┏━━
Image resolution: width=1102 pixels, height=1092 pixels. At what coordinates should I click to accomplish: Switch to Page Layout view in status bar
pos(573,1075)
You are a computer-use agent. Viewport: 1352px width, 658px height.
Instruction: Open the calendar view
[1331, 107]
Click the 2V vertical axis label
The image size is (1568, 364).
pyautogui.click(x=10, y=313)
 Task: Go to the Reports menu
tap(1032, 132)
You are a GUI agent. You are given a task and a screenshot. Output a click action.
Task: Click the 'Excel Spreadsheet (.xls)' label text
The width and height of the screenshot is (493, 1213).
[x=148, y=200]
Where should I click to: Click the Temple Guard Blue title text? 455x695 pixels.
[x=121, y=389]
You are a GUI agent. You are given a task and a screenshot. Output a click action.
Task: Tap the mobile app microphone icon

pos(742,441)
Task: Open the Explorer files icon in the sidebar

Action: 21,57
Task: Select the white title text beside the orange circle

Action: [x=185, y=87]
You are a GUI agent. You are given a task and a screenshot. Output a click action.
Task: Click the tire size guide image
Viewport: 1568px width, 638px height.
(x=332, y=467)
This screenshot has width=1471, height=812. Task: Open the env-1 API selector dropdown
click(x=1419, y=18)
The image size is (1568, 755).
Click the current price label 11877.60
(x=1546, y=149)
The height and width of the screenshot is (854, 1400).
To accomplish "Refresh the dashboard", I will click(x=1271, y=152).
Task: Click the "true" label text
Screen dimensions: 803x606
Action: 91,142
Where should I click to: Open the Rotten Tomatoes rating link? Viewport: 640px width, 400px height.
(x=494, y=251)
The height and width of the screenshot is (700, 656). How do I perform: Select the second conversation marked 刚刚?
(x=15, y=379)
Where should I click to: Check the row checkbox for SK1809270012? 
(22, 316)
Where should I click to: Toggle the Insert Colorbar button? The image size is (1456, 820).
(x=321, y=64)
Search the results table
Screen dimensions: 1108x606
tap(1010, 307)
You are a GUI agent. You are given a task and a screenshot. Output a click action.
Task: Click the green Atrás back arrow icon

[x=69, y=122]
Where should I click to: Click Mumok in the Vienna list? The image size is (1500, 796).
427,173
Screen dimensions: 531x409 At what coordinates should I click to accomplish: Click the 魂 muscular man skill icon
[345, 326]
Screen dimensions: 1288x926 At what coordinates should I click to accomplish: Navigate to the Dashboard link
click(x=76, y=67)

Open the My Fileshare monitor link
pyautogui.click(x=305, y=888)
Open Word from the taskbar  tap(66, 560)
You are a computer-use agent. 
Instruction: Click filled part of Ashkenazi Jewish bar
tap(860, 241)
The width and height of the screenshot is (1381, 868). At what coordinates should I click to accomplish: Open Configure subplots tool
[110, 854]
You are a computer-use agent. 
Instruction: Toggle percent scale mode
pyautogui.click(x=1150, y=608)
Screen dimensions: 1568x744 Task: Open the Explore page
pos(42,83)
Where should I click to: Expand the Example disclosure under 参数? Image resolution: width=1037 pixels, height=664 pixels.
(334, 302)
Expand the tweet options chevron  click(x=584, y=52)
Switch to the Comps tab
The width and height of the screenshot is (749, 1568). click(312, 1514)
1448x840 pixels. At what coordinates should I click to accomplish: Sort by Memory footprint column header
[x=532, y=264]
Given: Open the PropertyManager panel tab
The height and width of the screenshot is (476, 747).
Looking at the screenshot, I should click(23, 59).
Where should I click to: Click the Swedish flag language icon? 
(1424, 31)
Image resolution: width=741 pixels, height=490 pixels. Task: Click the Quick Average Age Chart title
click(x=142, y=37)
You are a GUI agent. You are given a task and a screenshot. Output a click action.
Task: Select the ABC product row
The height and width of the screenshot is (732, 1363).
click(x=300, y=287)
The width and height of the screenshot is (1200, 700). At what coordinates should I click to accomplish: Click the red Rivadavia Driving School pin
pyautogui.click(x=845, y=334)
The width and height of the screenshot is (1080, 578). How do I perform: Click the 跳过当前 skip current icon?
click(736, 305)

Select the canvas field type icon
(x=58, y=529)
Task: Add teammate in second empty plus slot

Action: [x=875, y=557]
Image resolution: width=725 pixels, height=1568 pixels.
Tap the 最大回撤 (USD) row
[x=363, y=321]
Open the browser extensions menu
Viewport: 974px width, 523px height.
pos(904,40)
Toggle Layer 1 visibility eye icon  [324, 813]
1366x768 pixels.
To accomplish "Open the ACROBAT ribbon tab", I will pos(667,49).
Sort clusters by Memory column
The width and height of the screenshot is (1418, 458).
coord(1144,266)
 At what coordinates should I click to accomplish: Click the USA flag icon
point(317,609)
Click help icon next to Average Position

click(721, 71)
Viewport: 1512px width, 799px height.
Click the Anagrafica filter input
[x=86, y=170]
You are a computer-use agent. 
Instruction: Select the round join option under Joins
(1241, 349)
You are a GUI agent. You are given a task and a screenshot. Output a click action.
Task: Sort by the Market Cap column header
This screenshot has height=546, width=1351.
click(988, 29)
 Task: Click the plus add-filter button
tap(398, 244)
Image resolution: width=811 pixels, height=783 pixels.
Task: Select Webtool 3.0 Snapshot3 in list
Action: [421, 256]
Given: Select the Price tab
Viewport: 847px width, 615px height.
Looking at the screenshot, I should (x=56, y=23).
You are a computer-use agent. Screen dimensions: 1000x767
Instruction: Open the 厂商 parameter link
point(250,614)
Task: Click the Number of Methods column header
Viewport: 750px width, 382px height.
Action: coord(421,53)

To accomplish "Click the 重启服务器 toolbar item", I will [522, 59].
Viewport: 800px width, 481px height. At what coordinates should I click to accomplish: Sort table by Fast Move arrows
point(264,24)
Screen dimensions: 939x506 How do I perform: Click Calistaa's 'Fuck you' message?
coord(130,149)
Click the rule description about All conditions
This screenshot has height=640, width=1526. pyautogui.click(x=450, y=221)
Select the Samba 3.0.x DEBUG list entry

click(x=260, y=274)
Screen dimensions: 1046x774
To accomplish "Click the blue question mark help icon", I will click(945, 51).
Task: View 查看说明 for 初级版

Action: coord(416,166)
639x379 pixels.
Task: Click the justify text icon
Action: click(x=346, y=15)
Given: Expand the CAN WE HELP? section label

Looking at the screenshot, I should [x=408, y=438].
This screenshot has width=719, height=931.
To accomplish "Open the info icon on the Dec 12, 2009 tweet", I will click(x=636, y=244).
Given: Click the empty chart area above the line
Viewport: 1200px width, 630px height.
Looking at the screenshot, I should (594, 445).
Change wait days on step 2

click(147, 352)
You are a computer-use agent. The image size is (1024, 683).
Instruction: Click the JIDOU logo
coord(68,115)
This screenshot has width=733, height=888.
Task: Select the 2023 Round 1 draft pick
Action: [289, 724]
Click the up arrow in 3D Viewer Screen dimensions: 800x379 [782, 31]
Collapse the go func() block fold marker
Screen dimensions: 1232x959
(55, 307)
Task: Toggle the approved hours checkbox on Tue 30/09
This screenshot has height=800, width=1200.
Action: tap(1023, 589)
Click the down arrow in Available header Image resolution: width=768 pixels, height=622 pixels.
┗━━
### WHAT YOU NEED TO DO:
Update the data above by replacing each instance of "Screen dimensions" with "Screen size", leaving everything else unchanged.

### ANSWER FOR THE TASK:
Image resolution: width=1102 pixels, height=1092 pixels. At what coordinates should I click to accomplish: Switch to Page Layout view in status bar
pos(573,1075)
You are a computer-use agent. Viewport: 1352px width, 658px height.
Instruction: Open the calendar view
[1331, 107]
Click the 2V vertical axis label
The image size is (1568, 364).
pyautogui.click(x=10, y=313)
 Task: Go to the Reports menu
tap(1032, 132)
You are a GUI agent. You are given a task and a screenshot. Output a click action.
Task: Click the 'Excel Spreadsheet (.xls)' label text
The width and height of the screenshot is (493, 1213).
[x=148, y=200]
Where should I click to: Click the Temple Guard Blue title text? 455x695 pixels.
[x=121, y=389]
You are a GUI agent. You are given a task and a screenshot. Output a click action.
Task: Tap the mobile app microphone icon

pos(742,441)
Task: Open the Explorer files icon in the sidebar

Action: 21,57
Task: Select the white title text beside the orange circle

Action: [x=185, y=87]
You are a GUI agent. You are given a task and a screenshot. Output a click action.
Task: Click the tire size guide image
Viewport: 1568px width, 638px height.
(x=332, y=467)
This screenshot has width=1471, height=812. Task: Open the env-1 API selector dropdown
click(x=1419, y=18)
The image size is (1568, 755).
Click the current price label 11877.60
(x=1546, y=149)
The height and width of the screenshot is (854, 1400).
To accomplish "Refresh the dashboard", I will click(x=1271, y=152).
Task: Click the "true" label text
Screen size: 803x606
Action: 91,142
Where should I click to: Open the Rotten Tomatoes rating link? Viewport: 640px width, 400px height.
(x=494, y=251)
The height and width of the screenshot is (700, 656). How do I perform: Select the second conversation marked 刚刚?
(x=15, y=379)
Where should I click to: Check the row checkbox for SK1809270012? 
(22, 316)
Where should I click to: Toggle the Insert Colorbar button? The image size is (1456, 820).
(x=321, y=64)
Search the results table
Screen size: 1108x606
tap(1010, 307)
You are a GUI agent. You are given a task and a screenshot. Output a click action.
Task: Click the green Atrás back arrow icon

[x=69, y=122]
Where should I click to: Click Mumok in the Vienna list? The image size is (1500, 796).
427,173
Screen size: 531x409 At what coordinates should I click to accomplish: Click the 魂 muscular man skill icon
[345, 326]
Screen size: 1288x926 At what coordinates should I click to accomplish: Navigate to the Dashboard link
click(x=76, y=67)

Open the My Fileshare monitor link
pyautogui.click(x=305, y=888)
Open Word from the taskbar  tap(66, 560)
You are a computer-use agent. 
Instruction: Click filled part of Ashkenazi Jewish bar
tap(860, 241)
The width and height of the screenshot is (1381, 868). At what coordinates should I click to accomplish: Open Configure subplots tool
[110, 854]
You are a computer-use agent. 
Instruction: Toggle percent scale mode
pyautogui.click(x=1150, y=608)
Screen size: 1568x744 Task: Open the Explore page
pos(42,83)
Where should I click to: Expand the Example disclosure under 参数? Image resolution: width=1037 pixels, height=664 pixels.
(334, 302)
Expand the tweet options chevron  click(x=584, y=52)
Switch to the Comps tab
The width and height of the screenshot is (749, 1568). click(312, 1514)
1448x840 pixels. At what coordinates should I click to accomplish: Sort by Memory footprint column header
[x=532, y=264]
Given: Open the PropertyManager panel tab
The height and width of the screenshot is (476, 747).
Looking at the screenshot, I should click(23, 59).
Where should I click to: Click the Swedish flag language icon? 
(1424, 31)
Image resolution: width=741 pixels, height=490 pixels. Task: Click the Quick Average Age Chart title
click(x=142, y=37)
You are a GUI agent. You are given a task and a screenshot. Output a click action.
Task: Select the ABC product row
The height and width of the screenshot is (732, 1363).
click(x=300, y=287)
The width and height of the screenshot is (1200, 700). At what coordinates should I click to accomplish: Click the red Rivadavia Driving School pin
pyautogui.click(x=845, y=334)
The width and height of the screenshot is (1080, 578). How do I perform: Click the 跳过当前 skip current icon?
click(736, 305)

Select the canvas field type icon
(x=58, y=529)
Task: Add teammate in second empty plus slot

Action: [x=875, y=557]
Image resolution: width=725 pixels, height=1568 pixels.
Tap the 最大回撤 (USD) row
[x=363, y=321]
Open the browser extensions menu
Viewport: 974px width, 523px height.
pos(904,40)
Toggle Layer 1 visibility eye icon  [324, 813]
1366x768 pixels.
To accomplish "Open the ACROBAT ribbon tab", I will pos(667,49).
Sort clusters by Memory column
The width and height of the screenshot is (1418, 458).
coord(1144,266)
 At what coordinates should I click to accomplish: Click the USA flag icon
point(317,609)
Click help icon next to Average Position

click(721, 71)
Viewport: 1512px width, 799px height.
Click the Anagrafica filter input
[x=86, y=170]
You are a computer-use agent. 
Instruction: Select the round join option under Joins
(1241, 349)
You are a GUI agent. You are given a task and a screenshot. Output a click action.
Task: Sort by the Market Cap column header
This screenshot has height=546, width=1351.
click(988, 29)
 Task: Click the plus add-filter button
tap(398, 244)
Image resolution: width=811 pixels, height=783 pixels.
Task: Select Webtool 3.0 Snapshot3 in list
Action: [421, 256]
Given: Select the Price tab
Viewport: 847px width, 615px height.
Looking at the screenshot, I should (x=56, y=23).
You are a computer-use agent. Screen size: 1000x767
Instruction: Open the 厂商 parameter link
point(250,614)
Task: Click the Number of Methods column header
Viewport: 750px width, 382px height.
Action: coord(421,53)

To accomplish "Click the 重启服务器 toolbar item", I will [522, 59].
Viewport: 800px width, 481px height. At what coordinates should I click to accomplish: Sort table by Fast Move arrows
point(264,24)
Screen size: 939x506 How do I perform: Click Calistaa's 'Fuck you' message?
coord(130,149)
Click the rule description about All conditions
This screenshot has height=640, width=1526. pyautogui.click(x=450, y=221)
Select the Samba 3.0.x DEBUG list entry

click(x=260, y=274)
Screen size: 1046x774
To accomplish "Click the blue question mark help icon", I will click(945, 51).
Task: View 查看说明 for 初级版

Action: coord(416,166)
639x379 pixels.
Task: Click the justify text icon
Action: click(x=346, y=15)
Given: Expand the CAN WE HELP? section label

Looking at the screenshot, I should [x=408, y=438].
This screenshot has width=719, height=931.
To accomplish "Open the info icon on the Dec 12, 2009 tweet", I will click(x=636, y=244).
Given: Click the empty chart area above the line
Viewport: 1200px width, 630px height.
Looking at the screenshot, I should (594, 445).
Change wait days on step 2

click(147, 352)
You are a computer-use agent. The image size is (1024, 683).
Instruction: Click the JIDOU logo
coord(68,115)
This screenshot has width=733, height=888.
Task: Select the 2023 Round 1 draft pick
Action: [289, 724]
Click the up arrow in 3D Viewer Screen size: 800x379 [782, 31]
Collapse the go func() block fold marker
Screen size: 1232x959
(55, 307)
Task: Toggle the approved hours checkbox on Tue 30/09
This screenshot has height=800, width=1200.
Action: tap(1023, 589)
Click the down arrow in Available header Image resolution: width=768 pixels, height=622 pixels.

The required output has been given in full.